Study of flow behaviour in a three products hydrocyclone screen: numerical simulation and experimental validation
Chuanzhen Wang 1,   Jianzhong Chen 1  
,   Lijuan Shen 1,   Lihan Ge 2
More details
Hide details
China University of Mining and Technology
University of Newcastle, Australia
Jianzhong Chen   

China University of Mining and Technology
Publication date: 2019-05-27
Physicochem. Probl. Miner. Process. 2019;55(4):879–895
A novel three products hydrocyclone screen (TPHS) has been successfully developed; it consists of a cylindrical screen embedded in a conventional hydrocyclone (CH).
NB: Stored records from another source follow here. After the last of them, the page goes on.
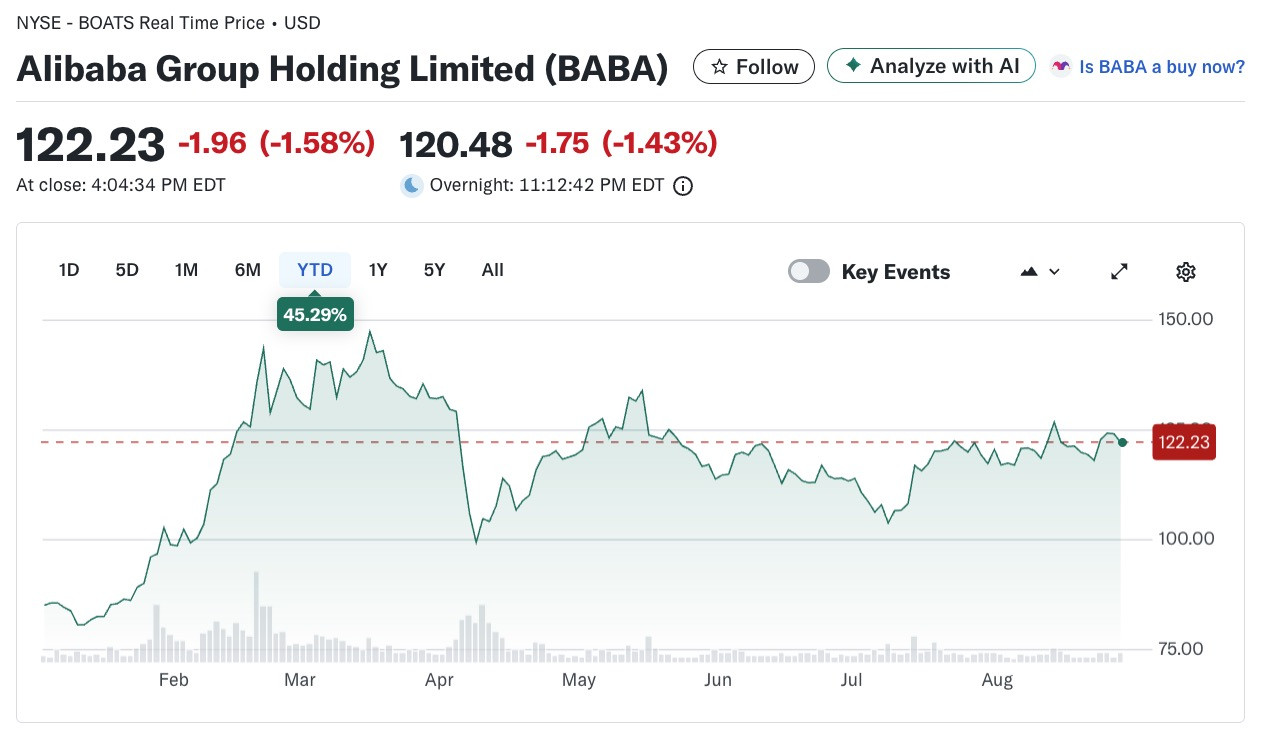
Task: Select the 6M range tab
Action: point(247,270)
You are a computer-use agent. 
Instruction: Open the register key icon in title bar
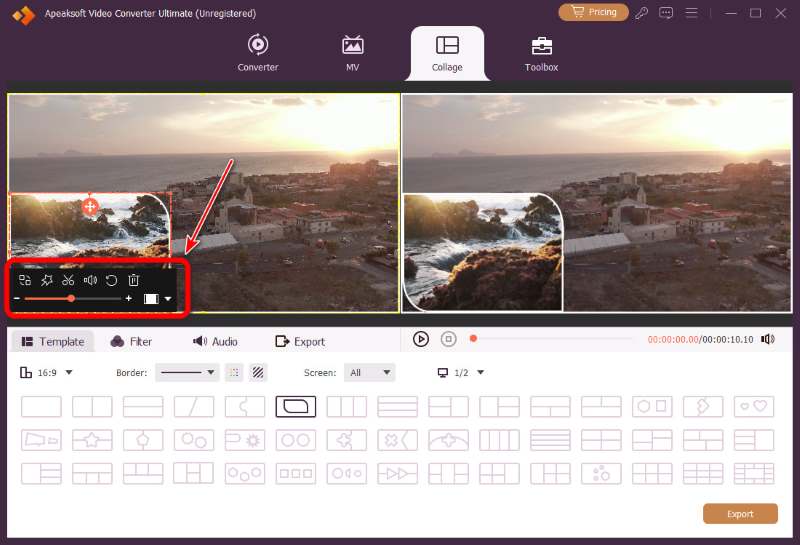pos(641,13)
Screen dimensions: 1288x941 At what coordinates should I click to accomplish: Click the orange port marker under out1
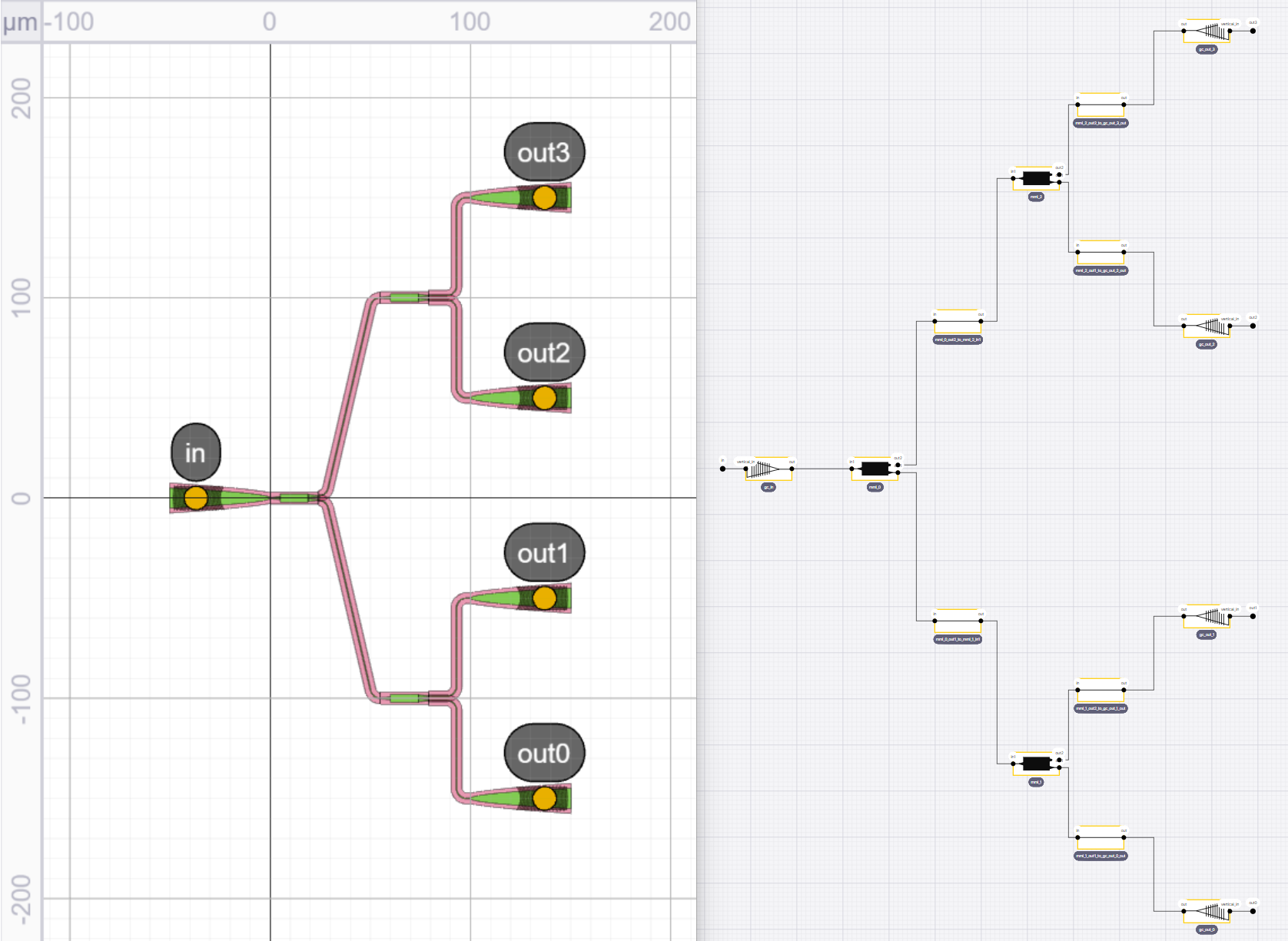tap(544, 598)
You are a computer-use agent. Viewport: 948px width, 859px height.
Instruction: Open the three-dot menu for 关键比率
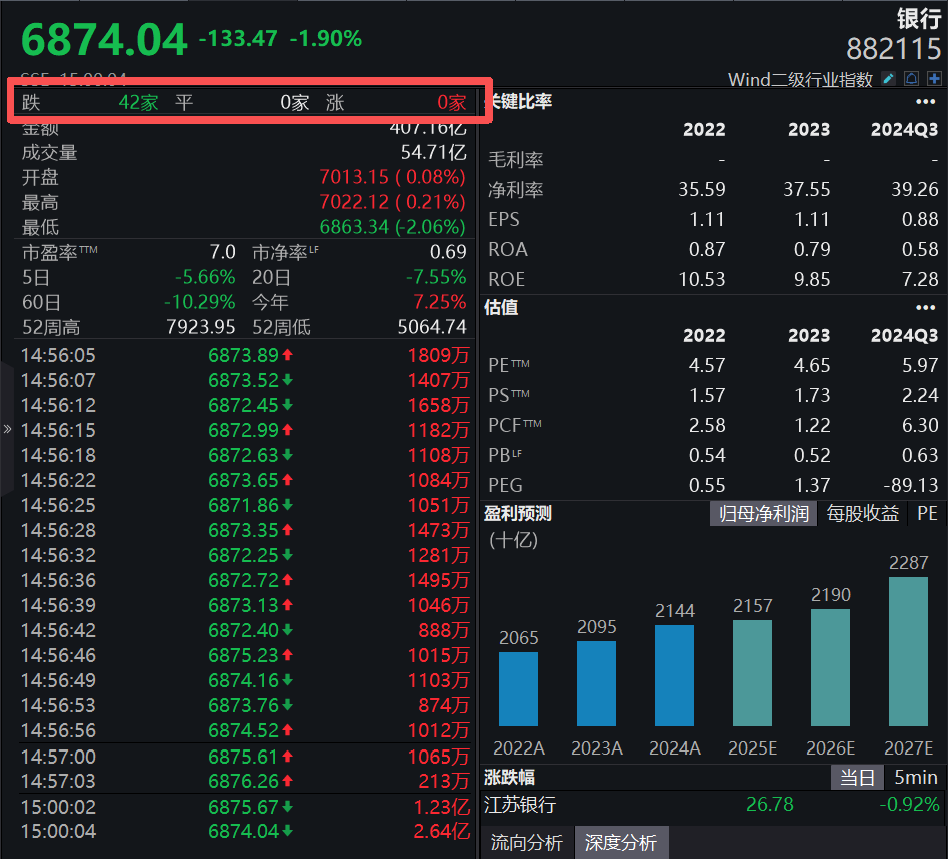pos(925,102)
In the new liquid cyclone, the combination of centrifugal classification and screening was employed for particle separation based on size. The aim of this study is to investigate the flow behaviour in TPHS using numerical simulation and experimental validation. A computational fluid dynamics simulation with a 4.35 million grid scheme and linear pressure–strain RSM generated the economic and grid-independence solution, which agreed well with the experiments of particle image velocimetry and water split. The velocity vector profile reveals that TPHS represented similar flow patterns to CH, wherein in addition to the outer downward swirl flow, inner upward swirl flow, central down-flow, second circulatory flow, and mantle, a particular fluid flow named screen underflow was created in TPHS owing to the presence of a cylindrical screen. The velocity distribution demonstrates that in TPHS, relative to CH, with the increase in radius, the lower tangential and higher radial velocity first increased to a peak and subsequently decreased, while the axial velocity primarily reduced to zero, increased in the opposite direction, and finally decreased rapidly to zero again. In addition, a disadvantageous flow, namely, screen backflow, was generated in TPHS, wherein the farther away the flow is from the feed inlet, the earlier this flow behaviour occurred. However, the rational scheme of aperture size and screen length can completely remove the screen backflow in TPHS.